The result has been a substantial reduction in hospitalizations for rheumatoid arthritis complications, says a report in the April issue of the journal Arthritis and Rheumatism. It was written by Dr. Michael M. Ward, a rheumatism specialist at the National Institute of Arthritis and Musculoskeletal and Skin Diseases.
Looking at records of California hospitals, Ward found that the overall rate of hospitalization for rheumatoid arthritis was lower between 1998 and 2001 than from 1983 to 1987. The results included a 33 percent reduction in hospitalization for vasculitis, which is inflammation of blood vessels, and a 71 percent reduction in surgery for removal of spleens damaged by the disease.
Some changes are just becoming evident, the study shows.
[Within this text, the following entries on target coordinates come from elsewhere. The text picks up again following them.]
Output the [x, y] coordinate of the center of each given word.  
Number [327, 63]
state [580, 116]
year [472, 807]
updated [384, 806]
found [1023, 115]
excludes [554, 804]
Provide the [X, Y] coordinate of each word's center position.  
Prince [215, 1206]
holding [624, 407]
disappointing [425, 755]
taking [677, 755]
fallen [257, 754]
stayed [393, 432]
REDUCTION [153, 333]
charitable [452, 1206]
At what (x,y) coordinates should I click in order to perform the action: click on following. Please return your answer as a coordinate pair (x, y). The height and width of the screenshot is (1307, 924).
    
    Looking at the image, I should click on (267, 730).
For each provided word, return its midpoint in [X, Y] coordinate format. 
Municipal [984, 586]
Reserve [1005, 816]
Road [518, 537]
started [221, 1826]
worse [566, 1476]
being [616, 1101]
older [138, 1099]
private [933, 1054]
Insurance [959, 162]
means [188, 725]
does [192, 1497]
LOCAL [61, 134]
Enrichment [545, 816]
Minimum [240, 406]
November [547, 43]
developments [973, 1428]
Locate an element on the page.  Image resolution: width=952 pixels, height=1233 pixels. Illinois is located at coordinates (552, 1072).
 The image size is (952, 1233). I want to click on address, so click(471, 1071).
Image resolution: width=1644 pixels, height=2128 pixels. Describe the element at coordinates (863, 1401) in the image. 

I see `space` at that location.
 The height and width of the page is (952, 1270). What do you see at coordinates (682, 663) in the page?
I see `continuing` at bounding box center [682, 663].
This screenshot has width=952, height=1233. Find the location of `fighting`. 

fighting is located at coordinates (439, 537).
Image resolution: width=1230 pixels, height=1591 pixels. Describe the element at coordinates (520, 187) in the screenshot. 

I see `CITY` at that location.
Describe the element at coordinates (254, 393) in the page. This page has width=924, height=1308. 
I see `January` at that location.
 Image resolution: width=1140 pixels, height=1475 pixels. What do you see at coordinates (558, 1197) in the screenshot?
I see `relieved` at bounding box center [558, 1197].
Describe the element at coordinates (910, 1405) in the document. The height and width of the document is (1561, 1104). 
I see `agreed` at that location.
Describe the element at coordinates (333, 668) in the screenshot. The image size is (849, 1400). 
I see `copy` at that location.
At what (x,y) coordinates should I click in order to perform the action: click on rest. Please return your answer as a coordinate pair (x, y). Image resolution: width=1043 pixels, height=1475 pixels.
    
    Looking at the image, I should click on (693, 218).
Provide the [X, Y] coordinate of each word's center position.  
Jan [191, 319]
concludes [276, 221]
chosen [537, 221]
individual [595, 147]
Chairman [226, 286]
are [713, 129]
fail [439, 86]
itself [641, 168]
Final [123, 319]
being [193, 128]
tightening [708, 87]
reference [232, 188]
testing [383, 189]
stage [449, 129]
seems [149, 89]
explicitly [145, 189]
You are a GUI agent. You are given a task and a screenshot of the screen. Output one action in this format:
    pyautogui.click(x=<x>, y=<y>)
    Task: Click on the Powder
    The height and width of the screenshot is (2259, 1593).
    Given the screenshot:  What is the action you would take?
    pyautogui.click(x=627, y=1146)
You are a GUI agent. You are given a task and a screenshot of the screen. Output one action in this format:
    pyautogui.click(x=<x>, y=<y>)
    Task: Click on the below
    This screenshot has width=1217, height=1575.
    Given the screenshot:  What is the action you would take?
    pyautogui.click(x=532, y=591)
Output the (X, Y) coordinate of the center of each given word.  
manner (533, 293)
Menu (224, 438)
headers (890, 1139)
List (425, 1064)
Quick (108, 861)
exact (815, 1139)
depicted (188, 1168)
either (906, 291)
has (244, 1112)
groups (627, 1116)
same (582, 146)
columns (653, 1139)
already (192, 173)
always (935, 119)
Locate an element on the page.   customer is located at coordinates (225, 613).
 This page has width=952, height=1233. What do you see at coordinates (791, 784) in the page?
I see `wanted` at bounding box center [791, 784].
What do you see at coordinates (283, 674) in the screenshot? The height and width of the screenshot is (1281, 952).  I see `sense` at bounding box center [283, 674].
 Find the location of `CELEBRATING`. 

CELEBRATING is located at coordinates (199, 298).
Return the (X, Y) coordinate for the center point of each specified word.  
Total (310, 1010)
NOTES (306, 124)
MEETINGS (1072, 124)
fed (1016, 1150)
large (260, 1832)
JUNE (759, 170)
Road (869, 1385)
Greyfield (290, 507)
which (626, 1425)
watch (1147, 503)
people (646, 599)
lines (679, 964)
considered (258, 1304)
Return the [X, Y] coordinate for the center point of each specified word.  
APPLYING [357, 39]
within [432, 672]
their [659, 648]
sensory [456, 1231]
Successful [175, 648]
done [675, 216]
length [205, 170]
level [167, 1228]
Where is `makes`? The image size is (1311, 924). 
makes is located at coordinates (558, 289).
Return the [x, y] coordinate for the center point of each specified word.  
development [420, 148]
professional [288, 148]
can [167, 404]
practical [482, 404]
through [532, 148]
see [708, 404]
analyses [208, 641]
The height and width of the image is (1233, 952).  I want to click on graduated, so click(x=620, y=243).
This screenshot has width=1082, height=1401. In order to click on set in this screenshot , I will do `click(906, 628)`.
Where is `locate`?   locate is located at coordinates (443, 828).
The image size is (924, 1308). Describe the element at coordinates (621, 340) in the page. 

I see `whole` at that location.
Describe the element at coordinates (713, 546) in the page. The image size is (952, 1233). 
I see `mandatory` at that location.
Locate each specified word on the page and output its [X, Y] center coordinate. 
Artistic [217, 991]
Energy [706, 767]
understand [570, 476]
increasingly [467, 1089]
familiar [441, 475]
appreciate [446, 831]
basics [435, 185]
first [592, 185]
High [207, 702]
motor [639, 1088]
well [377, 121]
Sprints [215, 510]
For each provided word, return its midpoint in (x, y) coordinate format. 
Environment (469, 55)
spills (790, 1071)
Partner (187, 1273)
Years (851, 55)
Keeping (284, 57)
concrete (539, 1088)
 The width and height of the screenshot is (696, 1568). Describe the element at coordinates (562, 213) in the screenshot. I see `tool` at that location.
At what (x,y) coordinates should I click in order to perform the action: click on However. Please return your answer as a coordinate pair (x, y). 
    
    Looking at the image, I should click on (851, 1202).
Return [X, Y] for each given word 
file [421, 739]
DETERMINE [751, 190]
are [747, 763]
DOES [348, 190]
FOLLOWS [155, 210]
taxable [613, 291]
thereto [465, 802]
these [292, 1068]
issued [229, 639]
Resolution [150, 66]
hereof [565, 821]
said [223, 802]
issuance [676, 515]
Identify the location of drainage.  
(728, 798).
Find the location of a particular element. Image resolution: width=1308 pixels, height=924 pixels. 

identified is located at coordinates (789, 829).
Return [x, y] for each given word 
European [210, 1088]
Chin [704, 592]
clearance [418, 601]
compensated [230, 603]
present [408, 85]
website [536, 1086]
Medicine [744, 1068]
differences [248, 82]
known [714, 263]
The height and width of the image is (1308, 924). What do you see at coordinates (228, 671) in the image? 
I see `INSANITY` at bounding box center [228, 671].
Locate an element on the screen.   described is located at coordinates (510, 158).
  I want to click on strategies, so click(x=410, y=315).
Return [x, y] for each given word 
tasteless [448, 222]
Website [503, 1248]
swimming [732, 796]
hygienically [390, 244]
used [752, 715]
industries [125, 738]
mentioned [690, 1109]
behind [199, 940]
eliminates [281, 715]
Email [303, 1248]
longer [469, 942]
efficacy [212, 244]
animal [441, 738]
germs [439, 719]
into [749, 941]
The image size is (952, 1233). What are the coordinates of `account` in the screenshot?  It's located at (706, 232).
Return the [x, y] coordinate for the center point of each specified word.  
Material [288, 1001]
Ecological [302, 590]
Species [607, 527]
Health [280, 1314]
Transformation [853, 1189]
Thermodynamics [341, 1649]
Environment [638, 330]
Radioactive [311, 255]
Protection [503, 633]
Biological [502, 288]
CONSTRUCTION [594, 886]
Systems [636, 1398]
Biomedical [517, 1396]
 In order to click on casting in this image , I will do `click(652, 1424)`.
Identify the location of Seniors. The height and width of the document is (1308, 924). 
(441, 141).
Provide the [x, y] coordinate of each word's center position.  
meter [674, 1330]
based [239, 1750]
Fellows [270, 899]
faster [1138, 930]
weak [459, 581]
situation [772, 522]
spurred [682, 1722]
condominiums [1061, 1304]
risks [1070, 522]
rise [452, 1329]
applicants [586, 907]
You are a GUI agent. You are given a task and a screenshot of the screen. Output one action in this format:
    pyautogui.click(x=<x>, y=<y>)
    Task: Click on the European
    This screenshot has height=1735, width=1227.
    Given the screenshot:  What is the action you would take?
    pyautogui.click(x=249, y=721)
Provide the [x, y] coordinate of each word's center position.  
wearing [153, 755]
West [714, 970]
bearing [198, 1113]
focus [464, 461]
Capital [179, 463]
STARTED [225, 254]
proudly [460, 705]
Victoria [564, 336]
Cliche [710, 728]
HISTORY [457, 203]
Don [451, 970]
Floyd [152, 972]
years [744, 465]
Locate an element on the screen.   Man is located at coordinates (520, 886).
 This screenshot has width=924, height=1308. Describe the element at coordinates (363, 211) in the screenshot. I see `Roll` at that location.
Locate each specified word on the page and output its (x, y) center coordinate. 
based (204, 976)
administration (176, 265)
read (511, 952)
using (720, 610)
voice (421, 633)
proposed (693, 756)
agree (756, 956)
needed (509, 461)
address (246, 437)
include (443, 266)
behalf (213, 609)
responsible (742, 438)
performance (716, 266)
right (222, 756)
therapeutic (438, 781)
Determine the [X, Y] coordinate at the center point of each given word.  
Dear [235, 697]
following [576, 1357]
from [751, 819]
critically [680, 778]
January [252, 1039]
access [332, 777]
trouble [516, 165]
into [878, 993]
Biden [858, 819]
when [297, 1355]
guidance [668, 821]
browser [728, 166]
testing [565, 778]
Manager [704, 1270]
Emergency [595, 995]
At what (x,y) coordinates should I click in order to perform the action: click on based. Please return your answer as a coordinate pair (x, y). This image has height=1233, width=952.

The number of knee-replacement operations increased during the earlier years of the study, then dropped by 10 percent between 1998 and 2001.
"This is just one of a number of studies done recently to look at this question," Ward said. "Several other studies that followed individual patients in clinics, looking at physical function and symptoms, also reported benefits."
The study was designed to test the possibility that a lower rate of hospitalizations was due to cost-cutting efforts rather than improved treatment, Ward said.
The results clearly point to "broader and more widespread use of newer medications," he added.
There's reason to hope for even better news in the years ahead, said Dr. David Karp, chief of the rheumatic diseases division at the University of Texas Southwestern Medical Center and medical advisor to the Arthritis Foundation.
"The database trails actual medical practice, which trails advances in medical practice," Karp said. "This study takes place over almost two decades. The earlier part now reflects changes in care that we now regard as pedestrian, small steps that at one time were thought to be radical changes."
Given greater use of more powerful drugs early in the course of the disease, Karp said, "we hardly ever admit patients for rheumatoid arthritis any more."
It will take some time for the latest results to show up in statistics, Karp said, adding, "We'll need to look back at 2004 in 2114 to be sure."
But the basic change in strategy is firmly established, he said.
"The hope now is to attack even earlier with even stronger medications," Karp said. "We have been all too slow to come to the realization that we need to treat immune system diseases such as rheumatoid arthritis like oncologists treat cancer."